Input data

+--

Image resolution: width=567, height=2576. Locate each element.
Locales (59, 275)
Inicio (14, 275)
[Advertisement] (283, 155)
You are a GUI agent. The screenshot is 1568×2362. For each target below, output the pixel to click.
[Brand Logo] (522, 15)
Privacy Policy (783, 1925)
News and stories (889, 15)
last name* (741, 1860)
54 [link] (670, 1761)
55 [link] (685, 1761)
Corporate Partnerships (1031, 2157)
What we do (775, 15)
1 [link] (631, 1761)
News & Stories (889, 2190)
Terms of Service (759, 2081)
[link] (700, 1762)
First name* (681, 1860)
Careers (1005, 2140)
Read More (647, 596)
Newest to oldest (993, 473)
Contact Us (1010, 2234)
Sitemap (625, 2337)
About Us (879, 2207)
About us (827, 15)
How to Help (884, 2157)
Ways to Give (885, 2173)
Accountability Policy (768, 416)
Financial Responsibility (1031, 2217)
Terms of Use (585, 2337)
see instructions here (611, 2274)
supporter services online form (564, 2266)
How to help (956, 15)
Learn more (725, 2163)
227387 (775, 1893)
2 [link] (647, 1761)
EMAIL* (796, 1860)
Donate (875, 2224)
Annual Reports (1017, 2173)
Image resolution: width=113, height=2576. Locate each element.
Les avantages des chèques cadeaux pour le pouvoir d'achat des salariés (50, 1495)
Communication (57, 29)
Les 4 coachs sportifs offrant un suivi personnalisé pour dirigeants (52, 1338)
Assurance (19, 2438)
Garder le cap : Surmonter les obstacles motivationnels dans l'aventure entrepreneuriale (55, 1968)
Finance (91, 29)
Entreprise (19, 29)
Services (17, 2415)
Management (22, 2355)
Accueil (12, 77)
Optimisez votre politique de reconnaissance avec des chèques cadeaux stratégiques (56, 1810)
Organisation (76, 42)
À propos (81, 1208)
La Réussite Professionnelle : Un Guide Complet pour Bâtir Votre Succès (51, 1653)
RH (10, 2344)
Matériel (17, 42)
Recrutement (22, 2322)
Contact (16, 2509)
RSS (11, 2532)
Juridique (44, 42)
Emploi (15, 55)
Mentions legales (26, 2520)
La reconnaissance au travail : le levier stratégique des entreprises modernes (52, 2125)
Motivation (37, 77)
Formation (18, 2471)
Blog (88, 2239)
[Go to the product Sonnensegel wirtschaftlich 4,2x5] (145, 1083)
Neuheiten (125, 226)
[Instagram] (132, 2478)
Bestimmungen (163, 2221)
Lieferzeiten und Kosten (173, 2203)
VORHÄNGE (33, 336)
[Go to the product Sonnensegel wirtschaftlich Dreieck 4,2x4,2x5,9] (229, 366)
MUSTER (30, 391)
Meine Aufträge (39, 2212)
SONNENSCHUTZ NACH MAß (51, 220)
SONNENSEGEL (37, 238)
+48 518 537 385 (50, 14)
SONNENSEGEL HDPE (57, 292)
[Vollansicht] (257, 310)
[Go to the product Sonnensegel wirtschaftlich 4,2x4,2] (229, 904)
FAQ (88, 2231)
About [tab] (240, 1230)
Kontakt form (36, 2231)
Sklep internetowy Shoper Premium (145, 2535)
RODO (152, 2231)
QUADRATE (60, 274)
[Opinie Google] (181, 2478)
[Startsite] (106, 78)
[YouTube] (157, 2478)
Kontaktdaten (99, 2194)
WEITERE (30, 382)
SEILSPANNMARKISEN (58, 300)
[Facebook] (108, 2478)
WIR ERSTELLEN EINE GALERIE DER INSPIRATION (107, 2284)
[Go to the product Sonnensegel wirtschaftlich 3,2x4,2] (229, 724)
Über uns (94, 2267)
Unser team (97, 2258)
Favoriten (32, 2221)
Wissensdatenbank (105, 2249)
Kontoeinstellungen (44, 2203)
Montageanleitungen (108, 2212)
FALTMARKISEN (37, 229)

+--

Problem description
Will you return exactly the lines above from the one with "Donate (875, 2224)" down to the one with "Les 4 coachs", counting both as part of the range?

Answer section
Donate (875, 2224)
Annual Reports (1017, 2173)
Image resolution: width=113, height=2576. Locate each element.
Les avantages des chèques cadeaux pour le pouvoir d'achat des salariés (50, 1495)
Communication (57, 29)
Les 4 coachs sportifs offrant un suivi personnalisé pour dirigeants (52, 1338)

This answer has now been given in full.